***** EXTRACT *****

# Does quantum fingerprinting really argue for the exponential size of wavefunctions?

Does quantum fingerprinting really argue for the exponential size of wavefunctions? Quantum fingerprinting is the idea that an exponentially long classical string can be encoded in a linear number of entangled qubits using quantum fingerprints. To an exponential degree of accuracy, but not exactly, the fingerprints of two different exponentially long classical strings will be nearly orthogonal.

However, the whole idea of quantum fingerprinting rests upon the ability to tell if two different pure quantum states are identical or orthogonal. Can such a comparator exist? Let's work with comparing qubits first. Our hypothetical comparator has the property that if two pure qubits are identical, it always outputs YES. If they are orthogonal, it always outputs NO. For other cases, it may output either. Then, it would definitely output NO for $|0\rangle|1\rangle$ and $| 1\rangle|0\rangle$. By the superposition principle, it would also have to definitely output NO for the linear superposition ${1\over\sqrt{2}} \left[ |0\rangle|1\rangle +|1\rangle|0\rangle\right]$. It would also have to output YES for both ${1\over 2}\left(|0\rangle + |1\rangle\right)\left(|0\rangle + |1\rangle\right)$ and ${1\over 2}\left(|0\rangle - |1\rangle\right)\left(|0\rangle - |1\rangle\right)$, and hence, also YES for their linear combination ${1\over\sqrt{2}} \left[ |0\rangle|1\rangle +|1\rangle|0\rangle\right]$. Contradiction.

***** RECORDED INFORMATION *****

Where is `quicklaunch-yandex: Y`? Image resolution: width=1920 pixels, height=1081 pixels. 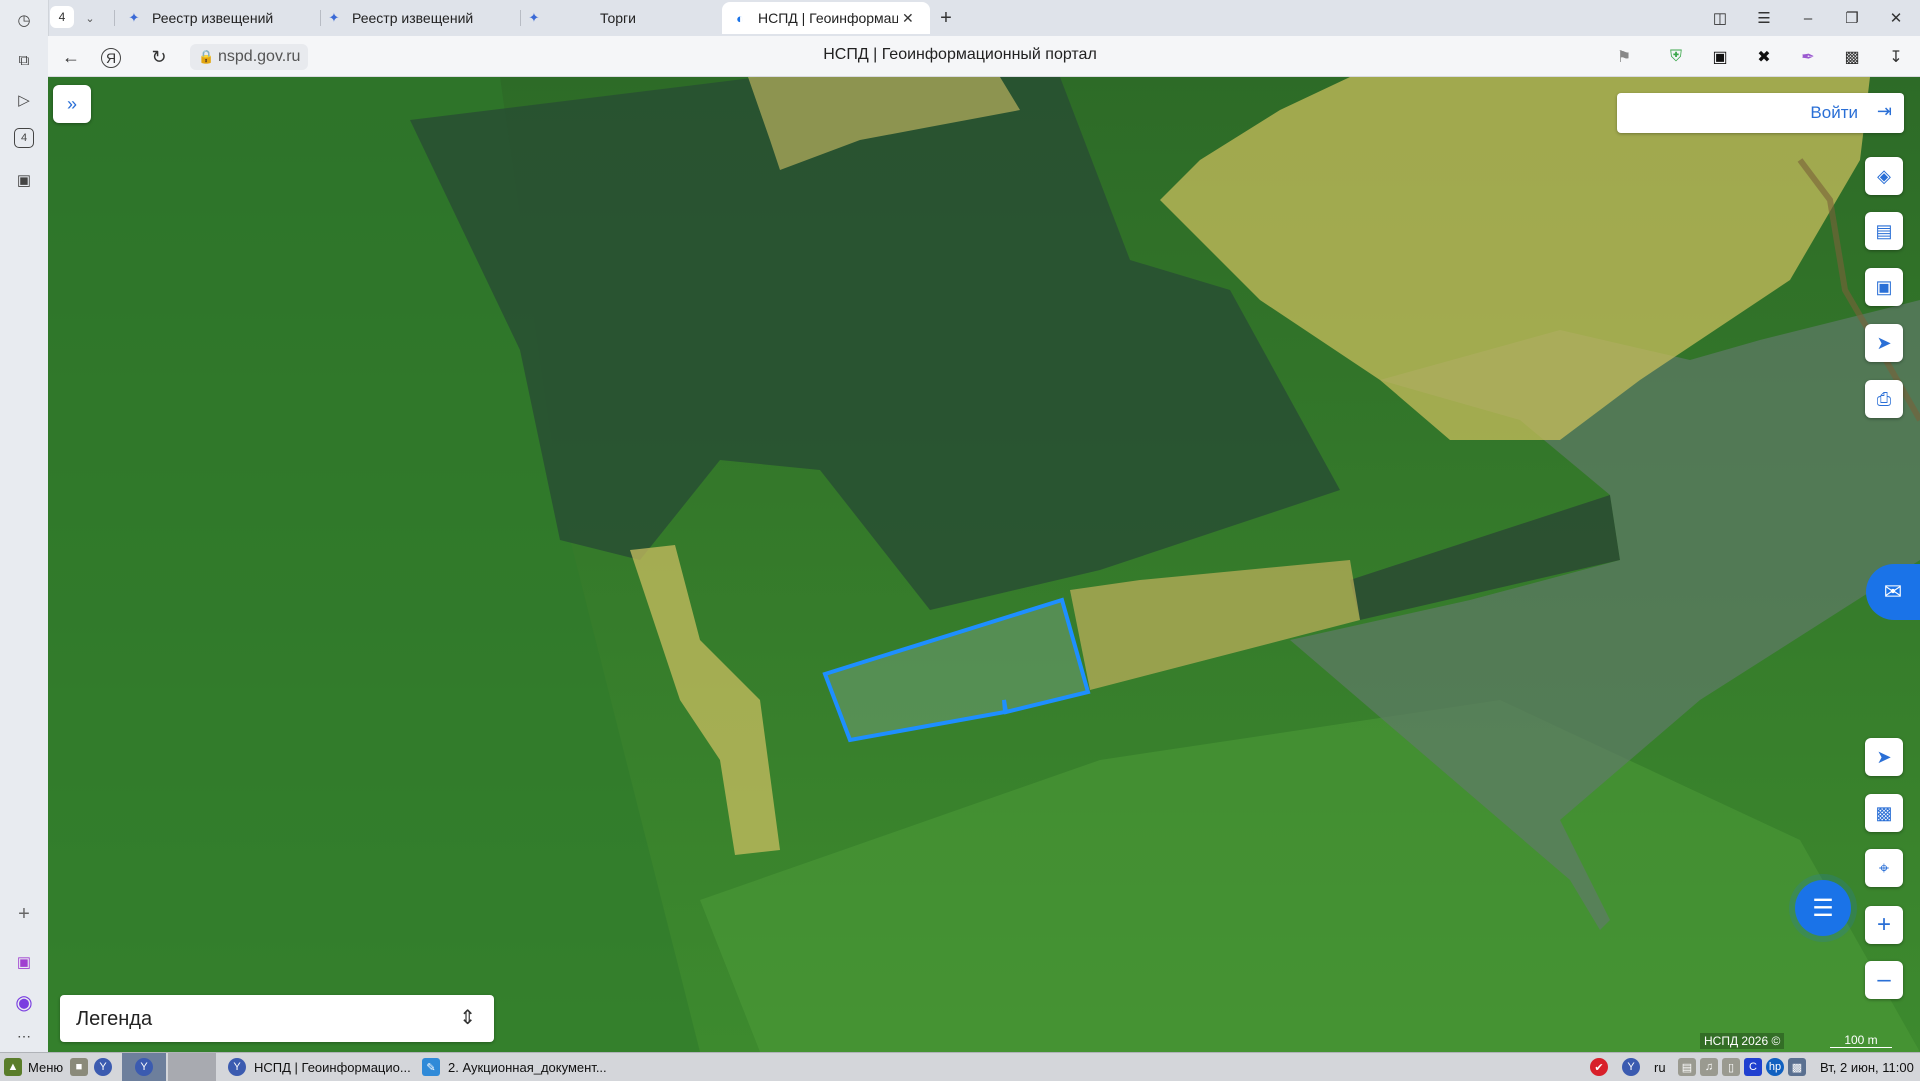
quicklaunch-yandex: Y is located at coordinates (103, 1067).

*****

Translate this sentence from the text on quantum fingerprinting into French: "Quantum fingerprinting is the idea that an exponentially long classical string can be encoded in a linear number of entangled qubits using quantum fingerprints."

## RESULT
L'empreinte quantique est l'idée qu'une chaîne classique de longueur exponentielle peut être encodée dans un nombre linéaire de qubits intriqués à l'aide d'empreintes quantiques.